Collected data
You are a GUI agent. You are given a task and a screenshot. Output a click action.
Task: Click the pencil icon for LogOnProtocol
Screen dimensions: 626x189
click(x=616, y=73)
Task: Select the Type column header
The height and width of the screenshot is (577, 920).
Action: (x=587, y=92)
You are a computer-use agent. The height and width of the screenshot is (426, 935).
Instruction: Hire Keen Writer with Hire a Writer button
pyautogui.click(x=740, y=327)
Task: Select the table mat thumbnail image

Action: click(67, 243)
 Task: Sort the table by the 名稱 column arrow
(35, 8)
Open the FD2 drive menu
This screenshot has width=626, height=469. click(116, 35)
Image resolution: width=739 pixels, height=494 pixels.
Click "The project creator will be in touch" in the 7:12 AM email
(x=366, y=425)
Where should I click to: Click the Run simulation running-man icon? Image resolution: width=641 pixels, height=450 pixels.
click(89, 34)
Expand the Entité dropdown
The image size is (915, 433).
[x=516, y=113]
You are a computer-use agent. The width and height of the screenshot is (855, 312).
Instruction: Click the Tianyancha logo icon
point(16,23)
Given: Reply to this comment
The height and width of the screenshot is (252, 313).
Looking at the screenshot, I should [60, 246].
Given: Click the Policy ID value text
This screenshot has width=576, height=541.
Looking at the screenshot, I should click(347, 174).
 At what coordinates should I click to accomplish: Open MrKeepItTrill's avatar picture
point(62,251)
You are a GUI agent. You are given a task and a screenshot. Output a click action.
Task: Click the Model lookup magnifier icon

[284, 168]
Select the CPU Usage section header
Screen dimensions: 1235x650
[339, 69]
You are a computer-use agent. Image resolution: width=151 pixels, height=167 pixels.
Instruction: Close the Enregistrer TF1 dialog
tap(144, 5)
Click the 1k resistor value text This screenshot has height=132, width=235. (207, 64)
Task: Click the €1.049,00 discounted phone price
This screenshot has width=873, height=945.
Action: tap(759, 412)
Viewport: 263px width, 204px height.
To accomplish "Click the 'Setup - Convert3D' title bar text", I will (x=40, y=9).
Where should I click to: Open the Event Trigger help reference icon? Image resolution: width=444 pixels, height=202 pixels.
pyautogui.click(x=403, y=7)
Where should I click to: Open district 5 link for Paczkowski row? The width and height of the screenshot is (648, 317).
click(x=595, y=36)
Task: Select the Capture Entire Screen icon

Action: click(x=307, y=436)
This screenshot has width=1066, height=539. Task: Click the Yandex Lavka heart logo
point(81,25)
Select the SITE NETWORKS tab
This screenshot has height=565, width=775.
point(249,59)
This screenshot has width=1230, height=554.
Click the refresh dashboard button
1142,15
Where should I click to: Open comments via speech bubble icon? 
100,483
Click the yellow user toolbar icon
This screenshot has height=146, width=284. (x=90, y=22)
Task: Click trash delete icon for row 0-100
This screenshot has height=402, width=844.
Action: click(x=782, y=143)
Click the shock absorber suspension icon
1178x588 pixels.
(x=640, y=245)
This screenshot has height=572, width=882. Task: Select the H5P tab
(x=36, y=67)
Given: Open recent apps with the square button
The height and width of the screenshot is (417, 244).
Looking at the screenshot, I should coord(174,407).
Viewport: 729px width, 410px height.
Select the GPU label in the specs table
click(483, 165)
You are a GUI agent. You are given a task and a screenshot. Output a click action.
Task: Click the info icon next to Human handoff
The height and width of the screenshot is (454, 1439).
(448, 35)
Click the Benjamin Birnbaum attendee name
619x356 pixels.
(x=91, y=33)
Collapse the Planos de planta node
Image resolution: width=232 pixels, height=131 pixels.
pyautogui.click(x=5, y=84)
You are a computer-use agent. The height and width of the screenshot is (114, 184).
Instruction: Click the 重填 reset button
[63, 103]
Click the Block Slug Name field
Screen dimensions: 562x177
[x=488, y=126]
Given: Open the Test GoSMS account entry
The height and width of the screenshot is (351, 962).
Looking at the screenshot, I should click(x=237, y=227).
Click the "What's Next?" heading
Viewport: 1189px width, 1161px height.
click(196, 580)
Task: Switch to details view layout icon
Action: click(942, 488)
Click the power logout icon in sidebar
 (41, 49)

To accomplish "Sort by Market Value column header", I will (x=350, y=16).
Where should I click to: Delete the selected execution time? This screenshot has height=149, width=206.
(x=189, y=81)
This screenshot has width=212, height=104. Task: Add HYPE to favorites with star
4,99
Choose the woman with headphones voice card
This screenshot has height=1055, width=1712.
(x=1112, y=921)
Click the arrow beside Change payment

What is expected
Return each entry above exactly, leaving none out.

Answer box
You are a GUI agent. You are given a task and a screenshot. Output a click action.
Task: Click the pencil icon for LogOnProtocol
Screen dimensions: 626x189
click(x=616, y=73)
Task: Select the Type column header
The height and width of the screenshot is (577, 920).
Action: (x=587, y=92)
You are a computer-use agent. The height and width of the screenshot is (426, 935).
Instruction: Hire Keen Writer with Hire a Writer button
pyautogui.click(x=740, y=327)
Task: Select the table mat thumbnail image

Action: click(67, 243)
 Task: Sort the table by the 名稱 column arrow
(35, 8)
Open the FD2 drive menu
This screenshot has width=626, height=469. click(116, 35)
Image resolution: width=739 pixels, height=494 pixels.
Click "The project creator will be in touch" in the 7:12 AM email
(x=366, y=425)
Where should I click to: Click the Run simulation running-man icon? Image resolution: width=641 pixels, height=450 pixels.
click(89, 34)
Expand the Entité dropdown
The image size is (915, 433).
[x=516, y=113]
You are a computer-use agent. The width and height of the screenshot is (855, 312).
Instruction: Click the Tianyancha logo icon
point(16,23)
Given: Reply to this comment
The height and width of the screenshot is (252, 313).
Looking at the screenshot, I should [60, 246].
Given: Click the Policy ID value text
This screenshot has width=576, height=541.
Looking at the screenshot, I should click(347, 174).
 At what coordinates should I click to accomplish: Open MrKeepItTrill's avatar picture
point(62,251)
You are a GUI agent. You are given a task and a screenshot. Output a click action.
Task: Click the Model lookup magnifier icon

[284, 168]
Select the CPU Usage section header
Screen dimensions: 1235x650
[339, 69]
You are a computer-use agent. Image resolution: width=151 pixels, height=167 pixels.
Instruction: Close the Enregistrer TF1 dialog
tap(144, 5)
Click the 1k resistor value text This screenshot has height=132, width=235. (207, 64)
Task: Click the €1.049,00 discounted phone price
This screenshot has width=873, height=945.
Action: tap(759, 412)
Viewport: 263px width, 204px height.
To accomplish "Click the 'Setup - Convert3D' title bar text", I will (x=40, y=9).
Where should I click to: Open the Event Trigger help reference icon? Image resolution: width=444 pixels, height=202 pixels.
pyautogui.click(x=403, y=7)
Where should I click to: Open district 5 link for Paczkowski row? The width and height of the screenshot is (648, 317).
click(x=595, y=36)
Task: Select the Capture Entire Screen icon

Action: click(x=307, y=436)
This screenshot has width=1066, height=539. Task: Click the Yandex Lavka heart logo
point(81,25)
Select the SITE NETWORKS tab
This screenshot has height=565, width=775.
point(249,59)
This screenshot has width=1230, height=554.
Click the refresh dashboard button
1142,15
Where should I click to: Open comments via speech bubble icon? 
100,483
Click the yellow user toolbar icon
This screenshot has height=146, width=284. (x=90, y=22)
Task: Click trash delete icon for row 0-100
This screenshot has height=402, width=844.
Action: click(x=782, y=143)
Click the shock absorber suspension icon
1178x588 pixels.
(x=640, y=245)
This screenshot has height=572, width=882. Task: Select the H5P tab
(x=36, y=67)
Given: Open recent apps with the square button
The height and width of the screenshot is (417, 244).
Looking at the screenshot, I should coord(174,407).
Viewport: 729px width, 410px height.
Select the GPU label in the specs table
click(483, 165)
You are a GUI agent. You are given a task and a screenshot. Output a click action.
Task: Click the info icon next to Human handoff
The height and width of the screenshot is (454, 1439).
(448, 35)
Click the Benjamin Birnbaum attendee name
619x356 pixels.
(x=91, y=33)
Collapse the Planos de planta node
Image resolution: width=232 pixels, height=131 pixels.
pyautogui.click(x=5, y=84)
You are a computer-use agent. The height and width of the screenshot is (114, 184).
Instruction: Click the 重填 reset button
[63, 103]
Click the Block Slug Name field
Screen dimensions: 562x177
[x=488, y=126]
Given: Open the Test GoSMS account entry
The height and width of the screenshot is (351, 962).
Looking at the screenshot, I should click(x=237, y=227).
Click the "What's Next?" heading
Viewport: 1189px width, 1161px height.
click(196, 580)
Task: Switch to details view layout icon
Action: click(942, 488)
Click the power logout icon in sidebar
 (41, 49)

To accomplish "Sort by Market Value column header", I will (x=350, y=16).
Where should I click to: Delete the selected execution time? This screenshot has height=149, width=206.
(x=189, y=81)
This screenshot has width=212, height=104. Task: Add HYPE to favorites with star
4,99
Choose the woman with headphones voice card
This screenshot has height=1055, width=1712.
(x=1112, y=921)
Click the arrow beside Change payment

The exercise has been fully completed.